#### [Список заданий]
**A.** Верните дословно фрагмент из текста о Гагике Алексаняне: начните со слов «Ждет резца кусок» и закончите на словах «и живет этот чудак-человек.».
**B.** Сколько месяцев, согласно тексту о Гагике Алексаняне, он работал над барельефами и скульптурой для нового храма в Дели?

#### [Исходный текст]
▽

Ждет резца кусок белого мрамора, похожий на голову скакуна, закусившего удила. А «Охоту» хоть сегодня на выставку – перед прыжком напружинила лапы бронзовая львица. Показывает эскиз к портрету Николая Рериха. Было дело: в Ярославле Алексанян с его давним интересом к восточной философии получил приглашение в интернациональную бригаду – ­украшать новый храм в Дели. Восемь месяцев вместе с итальянцами, чехами, американцами лепил-формовал барельефы и круглую скульптуру с ликами богов и святых.

Предлагали остаться. Прикинул, что и как, и отказался. Ярославль «перевесил» столицу Индии. А вот с книгами Рериха, с практикой йоготерапии Гагик с тех пор накрепко задружил. Извлек для себя оттуда рациональное зерно. Правоверный трезвенник и вегетарианец, учится держать тело и душу в строгости. Немногочисленные ярославские знакомые Гагика подтвердят: тем и живет этот чудак-человек.

△

#### [Предоставленные записи]

▽

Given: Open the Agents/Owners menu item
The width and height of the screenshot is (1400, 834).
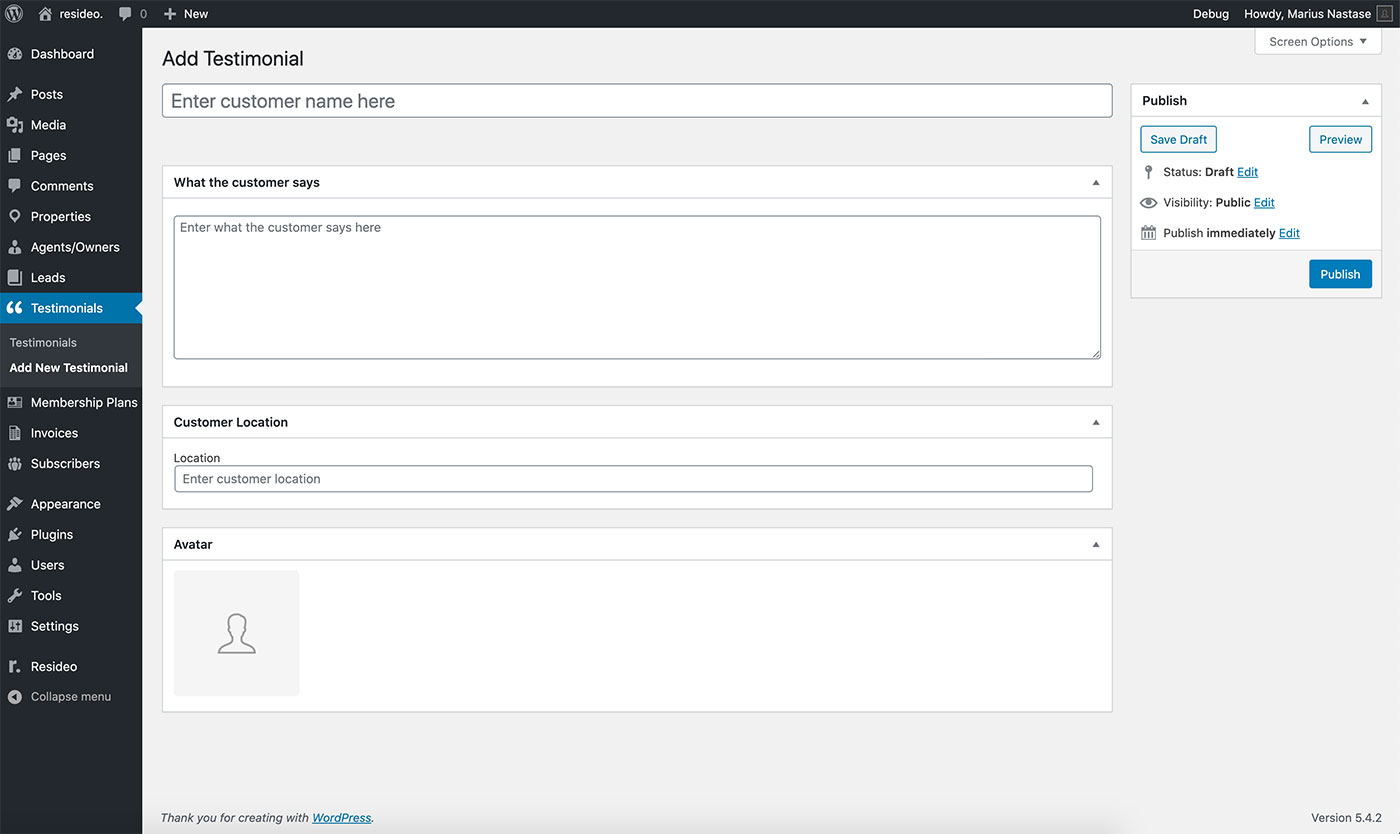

△
▽

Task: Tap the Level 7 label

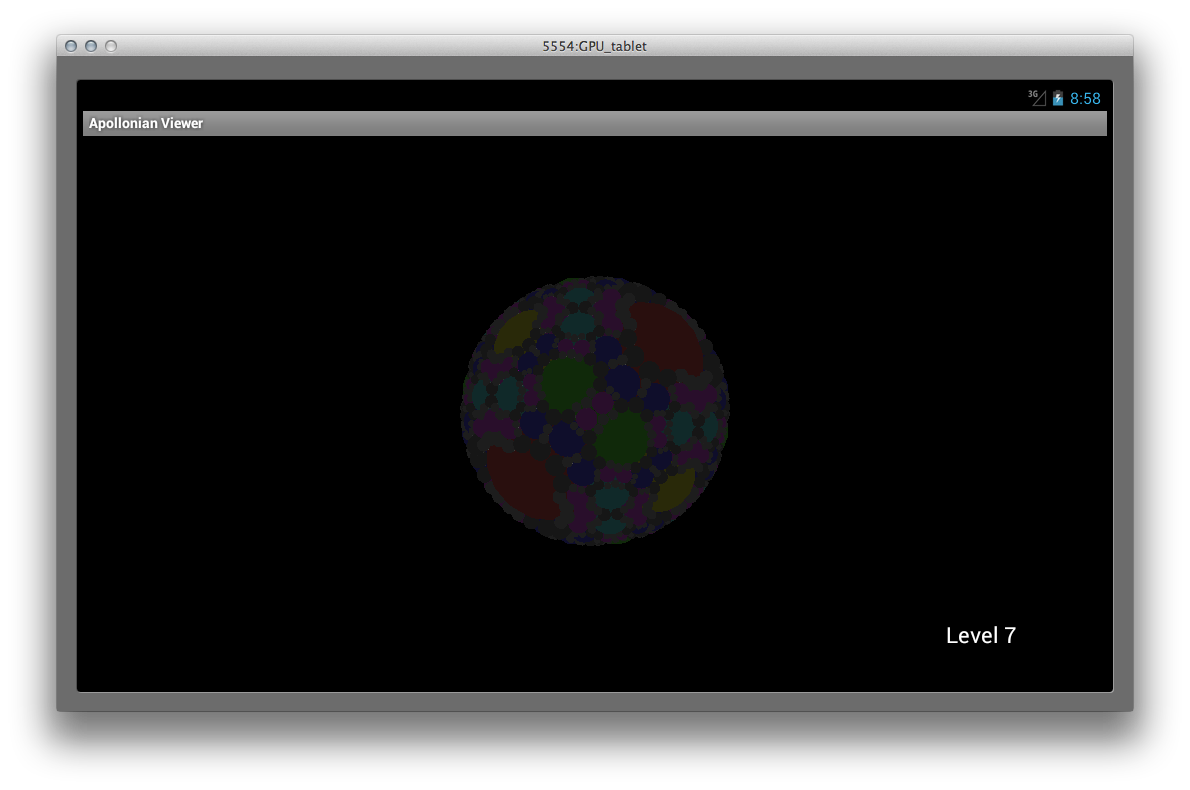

△

#### [Ответы]
**A.**
Ждет резца кусок белого мрамора, похожий на голову скакуна, закусившего удила. А «Охоту» хоть сегодня на выставку – перед прыжком напружинила лапы бронзовая львица. Показывает эскиз к портрету Николая Рериха. Было дело: в Ярославле Алексанян с его давним интересом к восточной философии получил приглашение в интернациональную бригаду – ­украшать новый храм в Дели. Восемь месяцев вместе с итальянцами, чехами, американцами лепил-формовал барельефы и круглую скульптуру с ликами богов и святых.

Предлагали остаться. Прикинул, что и как, и отказался. Ярославль «перевесил» столицу Индии. А вот с книгами Рериха, с практикой йоготерапии Гагик с тех пор накрепко задружил. Извлек для себя оттуда рациональное зерно. Правоверный трезвенник и вегетарианец, учится держать тело и душу в строгости. Немногочисленные ярославские знакомые Гагика подтвердят: тем и живет этот чудак-человек.

**B.** Восемь месяцев.